● **What needs to be done**: Take the data below and filter it for lines containing the word "computer"; show each line found.

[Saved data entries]
|---|

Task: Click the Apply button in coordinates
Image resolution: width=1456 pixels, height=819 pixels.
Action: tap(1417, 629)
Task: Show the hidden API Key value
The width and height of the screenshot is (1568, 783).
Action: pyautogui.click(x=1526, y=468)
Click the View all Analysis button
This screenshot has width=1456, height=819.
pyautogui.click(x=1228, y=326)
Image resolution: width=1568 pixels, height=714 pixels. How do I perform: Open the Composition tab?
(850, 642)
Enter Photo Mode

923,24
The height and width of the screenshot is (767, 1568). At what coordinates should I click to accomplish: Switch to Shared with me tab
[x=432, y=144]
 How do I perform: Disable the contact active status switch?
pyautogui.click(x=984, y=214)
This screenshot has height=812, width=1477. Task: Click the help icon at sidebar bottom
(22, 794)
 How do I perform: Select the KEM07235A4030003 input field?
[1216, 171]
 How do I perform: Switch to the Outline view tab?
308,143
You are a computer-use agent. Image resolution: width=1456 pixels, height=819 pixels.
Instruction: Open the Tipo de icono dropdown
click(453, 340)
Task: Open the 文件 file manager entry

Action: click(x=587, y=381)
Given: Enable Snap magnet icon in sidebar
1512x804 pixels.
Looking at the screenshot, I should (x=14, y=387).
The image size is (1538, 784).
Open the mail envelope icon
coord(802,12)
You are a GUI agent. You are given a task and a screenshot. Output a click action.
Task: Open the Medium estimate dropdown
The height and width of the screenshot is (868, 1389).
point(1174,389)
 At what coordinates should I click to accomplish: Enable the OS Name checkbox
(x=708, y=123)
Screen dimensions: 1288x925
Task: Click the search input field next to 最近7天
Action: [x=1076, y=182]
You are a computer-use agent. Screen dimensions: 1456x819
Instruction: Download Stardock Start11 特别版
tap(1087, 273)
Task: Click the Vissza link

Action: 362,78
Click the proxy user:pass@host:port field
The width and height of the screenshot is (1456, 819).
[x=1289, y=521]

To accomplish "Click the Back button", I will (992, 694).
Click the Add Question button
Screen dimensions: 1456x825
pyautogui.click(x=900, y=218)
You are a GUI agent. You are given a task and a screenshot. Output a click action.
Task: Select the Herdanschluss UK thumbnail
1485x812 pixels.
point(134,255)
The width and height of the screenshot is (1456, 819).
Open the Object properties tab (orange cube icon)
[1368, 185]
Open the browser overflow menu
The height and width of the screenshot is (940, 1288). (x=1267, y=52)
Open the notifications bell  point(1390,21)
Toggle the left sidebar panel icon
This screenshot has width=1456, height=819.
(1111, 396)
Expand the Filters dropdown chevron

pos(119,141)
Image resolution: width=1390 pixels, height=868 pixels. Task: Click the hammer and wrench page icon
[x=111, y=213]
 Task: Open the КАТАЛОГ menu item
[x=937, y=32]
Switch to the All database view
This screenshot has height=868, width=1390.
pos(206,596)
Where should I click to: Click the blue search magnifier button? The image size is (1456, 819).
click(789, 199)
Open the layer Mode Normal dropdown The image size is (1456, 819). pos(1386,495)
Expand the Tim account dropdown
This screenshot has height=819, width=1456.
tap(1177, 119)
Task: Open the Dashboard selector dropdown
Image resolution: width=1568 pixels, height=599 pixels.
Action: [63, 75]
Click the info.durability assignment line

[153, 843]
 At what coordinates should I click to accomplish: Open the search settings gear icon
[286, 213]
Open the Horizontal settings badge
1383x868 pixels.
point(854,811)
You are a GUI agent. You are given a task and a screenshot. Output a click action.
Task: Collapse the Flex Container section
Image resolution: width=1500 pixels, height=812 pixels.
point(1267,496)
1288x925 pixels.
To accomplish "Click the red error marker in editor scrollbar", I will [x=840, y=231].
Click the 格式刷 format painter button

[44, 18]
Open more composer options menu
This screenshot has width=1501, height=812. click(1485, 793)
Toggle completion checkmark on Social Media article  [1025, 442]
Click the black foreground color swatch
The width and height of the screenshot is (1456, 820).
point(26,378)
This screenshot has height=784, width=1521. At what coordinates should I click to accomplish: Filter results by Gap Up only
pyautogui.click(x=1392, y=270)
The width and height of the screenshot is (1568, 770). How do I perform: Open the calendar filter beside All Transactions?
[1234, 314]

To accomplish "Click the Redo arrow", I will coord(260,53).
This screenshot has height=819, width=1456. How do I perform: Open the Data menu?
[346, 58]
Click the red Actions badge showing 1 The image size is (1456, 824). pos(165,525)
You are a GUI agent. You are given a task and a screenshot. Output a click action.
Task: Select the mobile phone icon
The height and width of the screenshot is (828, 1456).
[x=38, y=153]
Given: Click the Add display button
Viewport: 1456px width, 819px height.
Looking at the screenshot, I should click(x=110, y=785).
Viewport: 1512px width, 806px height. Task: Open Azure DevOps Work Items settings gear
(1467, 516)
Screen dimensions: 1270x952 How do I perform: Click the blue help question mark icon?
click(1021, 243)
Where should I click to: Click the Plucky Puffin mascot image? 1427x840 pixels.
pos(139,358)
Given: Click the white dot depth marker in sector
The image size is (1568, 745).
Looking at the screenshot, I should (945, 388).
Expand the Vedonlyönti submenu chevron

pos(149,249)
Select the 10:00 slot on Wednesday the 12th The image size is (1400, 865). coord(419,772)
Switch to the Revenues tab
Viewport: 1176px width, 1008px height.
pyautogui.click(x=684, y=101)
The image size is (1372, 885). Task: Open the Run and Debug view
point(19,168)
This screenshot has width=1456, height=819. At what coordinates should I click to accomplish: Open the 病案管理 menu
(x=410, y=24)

|---|

● **Output**:
You are a computer-use agent. Image resolution: width=1456 pixels, height=819 pixels.
You are a computer-use agent. Screen dimensions: 1456x819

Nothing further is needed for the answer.